Me miró por espacio de un par de segundos y se echó a reír, aunque con cierta amargura.
—¿No comprende usted —dije acercándome a ella— que no quiero nada si no tengo derecho a ello?
—Prosiga —contestó ella.
—Tiene razón acerca de una cosa. Soy detective y estoy trabajando, aunque no para la agencia de Cool. Me ocupo en un caso, procurando que otras personas sean tratadas con decencia. Y tanto si lo saben cómo no, dependen de mí; de modo que si yo no llevo a cabo ese trabajo, nadie más se encargará de él.
—Y por eso quiere que le diga todo lo que sé acerca de…
—No tengo empeño en que me diga nada —contesté—. La quiero.
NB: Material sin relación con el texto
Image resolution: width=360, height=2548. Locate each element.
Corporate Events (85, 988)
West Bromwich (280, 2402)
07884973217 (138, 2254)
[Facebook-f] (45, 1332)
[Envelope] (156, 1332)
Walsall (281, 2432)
Creo que es una de las muchachas más bonitas que he encontrado en la vida. Pero si no se hubiese tratado de un asunto de negocios, nunca le habría rogado que saliese de Las Vegas. Esta situación me complace mucho y me hace feliz. Me agrada verme a su lado, me gusta ver cómo hace usted las cosas; todo cuanto emana de usted o lleva a cabo me resulta sumamente grato. Pero estoy trabajando en un asunto, y la razón de que me vea ahora a su lado es porque sigo un camino que me llevará al éxito.
—¿Y cuando haya terminado su trabajo?
Yo estaba temiendo aquella pregunta y contesté:
—Entonces es probable que tenga un cuidado más.
—¿Y no va usted a preguntarme nunca lo que sé con respecto a Pug?
—No.
—¿Nunca?
—No.
—¿Y porque no quería obtener nada bajo un falso pretexto, me dijo…?
Afirmé inclinando la cabeza.
—¿Y no se le ha ocurrido siquiera la idea de que aún no me ha dado un beso?
—¡Naturalmente! —exclamé.
Sus ojos brillaban ante los míos como nunca lo hicieron antes y dijo:
—Me parece, Donald, que ahora hemos ganado el premio mayor.